Sweet Potato Gnocchi is about to happen in your life. Get ready.

Sweet Potato Gnocchi in a bowl with a fork

This recipe was originally published back in 2016 and it always makes a delicious return to our lives every fall. This is the the gnocchi for people who think they can’t make gnocchi. Simple, comforting, and just so, so good.


I started a dinner club a few years ago (gah! seriously feels like yesterday 👵🏼) and for this dinner club, every month, 6 friends + my happy self get together for a night of wine, appetizers, and amazing homemade food. We’re talking the type of food that we all maybe wouldn’t normally make for our families or for our regular weeknight selves, but that can be fully embraced and appreciated when we are with our foodie friends.

Example: gnocchi.

About a year ago, I learned the basics of making gnocchi at a blog related event, and I came home and said: listen up, dinner club -> we need to make gnocchi together.

I am not exaggerating when I say that our gnocchi night is STILL the talk of our dinner club. It will never ever be topped, unless it’s topped by another gnocchi night. There were platters upon platters of that pillowy potato gnocchi, and simmering pots of tangy bolognese and creamy marsala mushroom and zippy pesto sauces that still live right at the surface of our food dreams. It was a girls’ night gnocchi event that bordered on otherworldly.

So. Today’s post is exciting for three reasons:

  1. Comforting, wintery, love-yourself-GNOCCHI.
  2. Superfood vegetables tasting ahhmazing (hello sweet potato and broccoli rabe).
  3. Weeknight ease.

Do you believe me? Look here. 👇🏼

Sweet Potato Gnocchi in a pan

Trust: This Is Going To Be EASY

As with most recipes that I make, I like them to be NOT OVERWHELMING.

With the fancy gnocchi night, I boiled, dried, rested, cooled, and riced the potatoes before mixing. That was a different time.

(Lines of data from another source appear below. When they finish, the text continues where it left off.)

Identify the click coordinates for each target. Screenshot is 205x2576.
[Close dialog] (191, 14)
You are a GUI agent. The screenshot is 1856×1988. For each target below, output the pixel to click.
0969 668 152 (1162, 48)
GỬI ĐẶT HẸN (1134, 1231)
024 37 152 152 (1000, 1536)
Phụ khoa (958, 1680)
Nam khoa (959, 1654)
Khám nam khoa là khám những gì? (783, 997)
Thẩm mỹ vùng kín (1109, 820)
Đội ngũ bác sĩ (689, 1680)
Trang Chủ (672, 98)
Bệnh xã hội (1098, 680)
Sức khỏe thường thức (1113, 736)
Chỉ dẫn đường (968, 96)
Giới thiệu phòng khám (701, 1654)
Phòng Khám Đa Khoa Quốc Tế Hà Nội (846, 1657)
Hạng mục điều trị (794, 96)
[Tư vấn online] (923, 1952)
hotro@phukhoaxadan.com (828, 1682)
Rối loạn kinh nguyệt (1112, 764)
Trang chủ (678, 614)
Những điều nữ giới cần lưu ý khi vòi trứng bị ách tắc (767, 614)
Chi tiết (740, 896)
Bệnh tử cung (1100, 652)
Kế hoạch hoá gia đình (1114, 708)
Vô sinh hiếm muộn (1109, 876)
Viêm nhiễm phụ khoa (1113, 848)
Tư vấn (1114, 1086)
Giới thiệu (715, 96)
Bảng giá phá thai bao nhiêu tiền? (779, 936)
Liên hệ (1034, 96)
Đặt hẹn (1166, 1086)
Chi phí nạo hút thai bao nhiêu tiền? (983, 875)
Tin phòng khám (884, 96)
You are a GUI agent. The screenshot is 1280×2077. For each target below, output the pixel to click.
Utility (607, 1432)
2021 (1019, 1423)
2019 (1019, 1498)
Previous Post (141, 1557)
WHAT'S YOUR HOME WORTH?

This time we are literally just baking in the microwave. Okay? Can you get on board with me here? Just bake that little sweet potater in your micro for speed and ease, mix it with the ricotta, Parm, and flour, and form into cute little sweet potato gnocchi. Boil them till they float, and voila. Gnocchi.

These gnocchi are sturdy enough to stand up to the sage-garlic-butter-pan-frying situation that follows, which is exactly what I wanted them to be: golden and crispy on the outside, and soft and loverly on the inside.

Sweet Potato Gnocchi
Broccoli Rabe for Sweet Potato Gnocchi

A Little Nutritional Boost

To avoid getting overly sweet (and to throw some powerhouse nutrition in the mix), we are serving this up with broccoli rabe – blanched to tender-crisp perfection before getting tossed in to the magic of that saute pan.

In addition to being a SUPER HEALTHY power ingredient, I loved using broccoli rabe with this because it was kind of like a textural cross between broccoli and spinach. You have the leaves of the broccoli rabe which cook super nicely similar to spinach, and you have the beautiful, barely-crunchy florets that are small enough not to overwhelm the dish.

Besides, the colors.

You NEED those bold colors working together in your recipe life.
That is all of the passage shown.